• 課題 A:
リストの「Click the Prospect St road label」を含む行から「point(392,196)」を含む行までを、「label」を「caption」に置き換え、それ以外は変えずにもう一度書いてください。画像は答えに含めないでください。

::::::::

ロビンの観劇日記

芝居やオペラの感想を書いています。シェイクスピアが何より好きです💖

井上ひさし作「天保十二年のシェイクスピア」

2020-03-03 22:15:50 | 芝居
2月10日日生劇場で、井上ひさし作「天保十二年のシェイクスピア」を見た(演出:藤田俊太郎、音楽:宮川彬良)。

江戸末期、天保年間。下総国清滝村の旅籠を取り仕切る鰤の十兵衛(辻萬長)は、老境に入った自分の跡継ぎを決めるにあたり、三人の娘に対して父への孝養を一人ずつ問う。腹黒い長女・お文(樹里咲穂)と次女・お里(土井ケイト)は美辞麗句を並べ立てて父親に取り入ろうとするが、父を真心から愛する三女・お光(唯月ふうか)だけは、おべっかの言葉が出てこない。十兵衛の怒りにふれたお光は家を追い出されてしまう。
月日は流れ、天保十二年。跡を継いだお文とお里が骨肉の争いを繰り広げている中、醜い顔と身体、歪んだ心を持つ佐渡の三世次(高橋一生)が現れる。謎の老婆(梅沢昌代)のお告げに焚き付けられた三世次は、言葉巧みに人を操り、清滝村を手に入れる野望を抱くようになる。そこに長女の息子・きじるしの王次(浦井健治)が父の死を知り、無念を晴らすために村に帰ってくる・・・(チラシより)。

シェイクスピア全作と講談「天保水滸伝」を織り交ぜた、井上ひさしの名作戯曲の由。
冒頭、出演者全員が「シェイクスピアは飯のタネ。シェイクスピアがいなけりゃ学者先生たちも役者たちも食いっぱぐれる・・・」などと歌う。
そしてまずはリア王第1幕のシーンから。次いでリチャード三世、マクベス、ハムレット、夏の夜の夢、オセロー,ジュリアス・シーザー・・・。

::::::::

• 課題 B:
「天保十二年のシェイクスピア」の観劇日記を、一字も変えずにそのまま書き写してください。

::::::::

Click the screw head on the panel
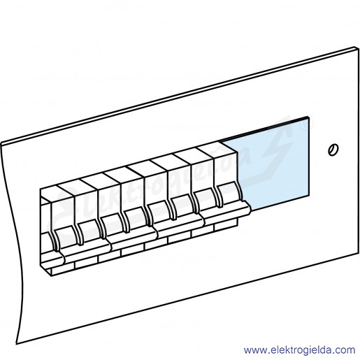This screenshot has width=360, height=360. (333, 150)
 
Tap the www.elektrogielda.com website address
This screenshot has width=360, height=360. (299, 350)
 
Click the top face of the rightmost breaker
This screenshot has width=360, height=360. (217, 147)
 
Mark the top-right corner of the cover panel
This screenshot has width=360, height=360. (358, 47)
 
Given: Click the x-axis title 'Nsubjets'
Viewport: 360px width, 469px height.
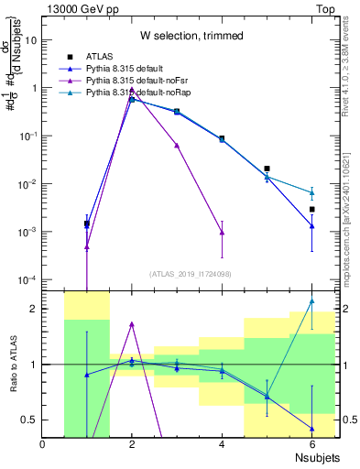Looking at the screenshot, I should point(313,457).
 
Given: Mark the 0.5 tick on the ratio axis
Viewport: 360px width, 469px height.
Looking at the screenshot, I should point(31,420).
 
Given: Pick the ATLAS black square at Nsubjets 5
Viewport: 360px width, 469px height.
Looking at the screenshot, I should point(267,169).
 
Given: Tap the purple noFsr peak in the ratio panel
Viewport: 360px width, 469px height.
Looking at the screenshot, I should point(132,323).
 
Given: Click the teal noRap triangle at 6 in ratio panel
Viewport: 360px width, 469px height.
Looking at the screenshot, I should point(311,300).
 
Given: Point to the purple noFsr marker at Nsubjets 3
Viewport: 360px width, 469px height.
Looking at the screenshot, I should point(177,145).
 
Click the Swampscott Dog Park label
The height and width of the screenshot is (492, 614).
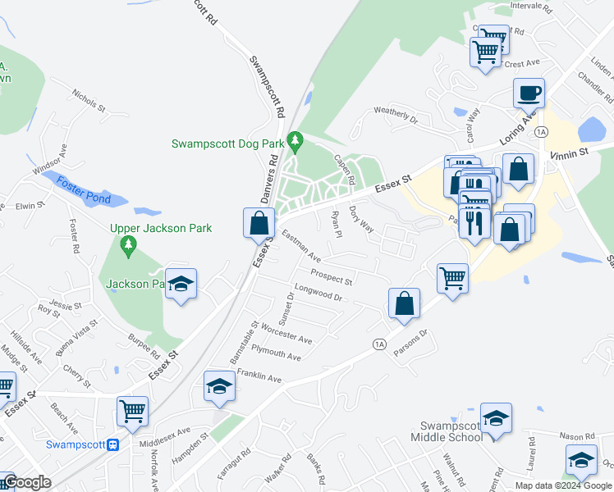(x=227, y=144)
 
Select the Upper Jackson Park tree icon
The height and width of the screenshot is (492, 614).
(x=127, y=244)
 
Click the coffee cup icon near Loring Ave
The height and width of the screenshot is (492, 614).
(x=529, y=92)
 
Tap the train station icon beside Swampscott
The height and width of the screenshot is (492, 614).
(x=114, y=445)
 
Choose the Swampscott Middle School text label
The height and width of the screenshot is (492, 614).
(x=451, y=431)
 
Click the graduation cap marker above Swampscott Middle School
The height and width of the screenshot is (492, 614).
(x=496, y=418)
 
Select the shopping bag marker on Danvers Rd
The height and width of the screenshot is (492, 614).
(x=259, y=221)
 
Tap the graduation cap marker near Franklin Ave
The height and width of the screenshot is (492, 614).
(x=219, y=386)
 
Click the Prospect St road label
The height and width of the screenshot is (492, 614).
(x=331, y=277)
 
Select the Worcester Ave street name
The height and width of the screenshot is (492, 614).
(x=286, y=334)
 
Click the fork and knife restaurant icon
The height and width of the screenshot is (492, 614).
(x=474, y=221)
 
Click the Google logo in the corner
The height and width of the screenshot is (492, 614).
(x=26, y=483)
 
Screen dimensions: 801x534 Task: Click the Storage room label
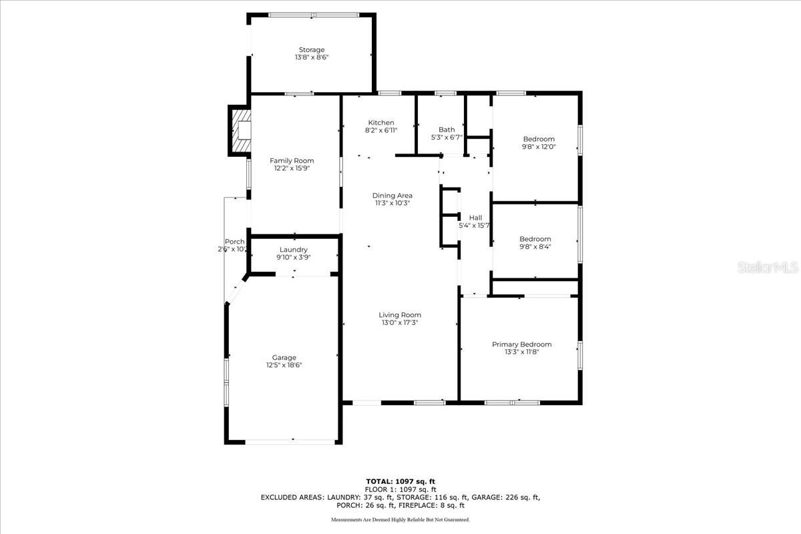point(312,49)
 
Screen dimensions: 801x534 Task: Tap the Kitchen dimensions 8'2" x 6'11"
point(381,131)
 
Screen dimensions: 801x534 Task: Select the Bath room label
point(447,129)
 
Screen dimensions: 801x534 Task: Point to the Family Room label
point(292,161)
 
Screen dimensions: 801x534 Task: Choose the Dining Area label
point(392,196)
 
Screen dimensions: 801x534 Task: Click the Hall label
point(475,218)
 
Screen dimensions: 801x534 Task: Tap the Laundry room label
point(294,250)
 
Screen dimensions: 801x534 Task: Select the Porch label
point(234,242)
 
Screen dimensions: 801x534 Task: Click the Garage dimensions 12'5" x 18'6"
point(284,365)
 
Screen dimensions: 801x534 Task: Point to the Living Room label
point(400,315)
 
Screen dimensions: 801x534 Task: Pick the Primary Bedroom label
point(522,344)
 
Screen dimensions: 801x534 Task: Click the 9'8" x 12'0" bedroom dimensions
point(539,147)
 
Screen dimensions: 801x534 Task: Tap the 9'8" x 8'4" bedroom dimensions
point(535,246)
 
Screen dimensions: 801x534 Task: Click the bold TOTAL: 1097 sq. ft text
point(400,482)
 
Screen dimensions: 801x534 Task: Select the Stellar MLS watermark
point(768,267)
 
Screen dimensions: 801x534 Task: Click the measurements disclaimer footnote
point(400,520)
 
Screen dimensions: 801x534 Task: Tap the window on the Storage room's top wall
point(314,15)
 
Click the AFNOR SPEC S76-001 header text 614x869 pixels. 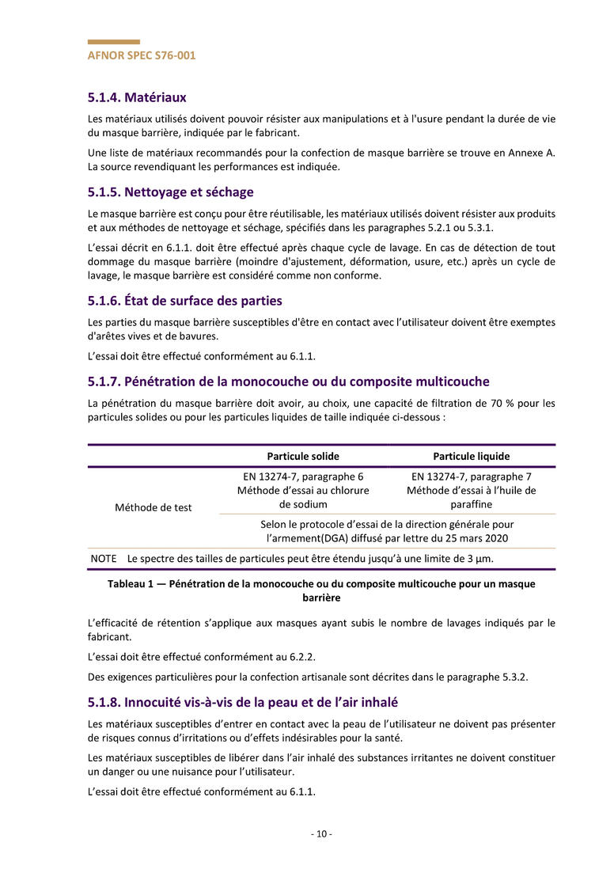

::::::::

• 解答例 A:
Click the Prospect St road caption
The height and width of the screenshot is (492, 614).
(x=331, y=277)
 
Select the Worcester Ave street name
The height and width of the screenshot is (492, 614).
(x=286, y=334)
 
Click the fork and knife restaurant icon
The height and width of the screenshot is (492, 614).
(x=474, y=221)
 
Click the Google logo in the corner
The height and width of the screenshot is (492, 614).
(x=26, y=483)
 
Screen dimensions: 801x534 Task: Click the Storage room caption
point(312,49)
 
Screen dimensions: 801x534 Task: Tap the Kitchen dimensions 8'2" x 6'11"
point(381,131)
 
Screen dimensions: 801x534 Task: Select the Bath room caption
point(447,129)
 
Screen dimensions: 801x534 Task: Point to the Family Room caption
point(292,161)
 
Screen dimensions: 801x534 Task: Choose the Dining Area caption
point(392,196)

• 解答例 B:
ロビンの観劇日記

芝居やオペラの感想を書いています。シェイクスピアが何より好きです💖

井上ひさし作「天保十二年のシェイクスピア」

2020-03-03 22:15:50 | 芝居
2月10日日生劇場で、井上ひさし作「天保十二年のシェイクスピア」を見た(演出:藤田俊太郎、音楽:宮川彬良)。

江戸末期、天保年間。下総国清滝村の旅籠を取り仕切る鰤の十兵衛(辻萬長)は、老境に入った自分の跡継ぎを決めるにあたり、三人の娘に対して父への孝養を一人ずつ問う。腹黒い長女・お文(樹里咲穂)と次女・お里(土井ケイト)は美辞麗句を並べ立てて父親に取り入ろうとするが、父を真心から愛する三女・お光(唯月ふうか)だけは、おべっかの言葉が出てこない。十兵衛の怒りにふれたお光は家を追い出されてしまう。
月日は流れ、天保十二年。跡を継いだお文とお里が骨肉の争いを繰り広げている中、醜い顔と身体、歪んだ心を持つ佐渡の三世次(高橋一生)が現れる。謎の老婆(梅沢昌代)のお告げに焚き付けられた三世次は、言葉巧みに人を操り、清滝村を手に入れる野望を抱くようになる。そこに長女の息子・きじるしの王次(浦井健治)が父の死を知り、無念を晴らすために村に帰ってくる・・・(チラシより)。

シェイクスピア全作と講談「天保水滸伝」を織り交ぜた、井上ひさしの名作戯曲の由。
冒頭、出演者全員が「シェイクスピアは飯のタネ。シェイクスピアがいなけりゃ学者先生たちも役者たちも食いっぱぐれる・・・」などと歌う。
そしてまずはリア王第1幕のシーンから。次いでリチャード三世、マクベス、ハムレット、夏の夜の夢、オセロー,ジュリアス・シーザー・・・。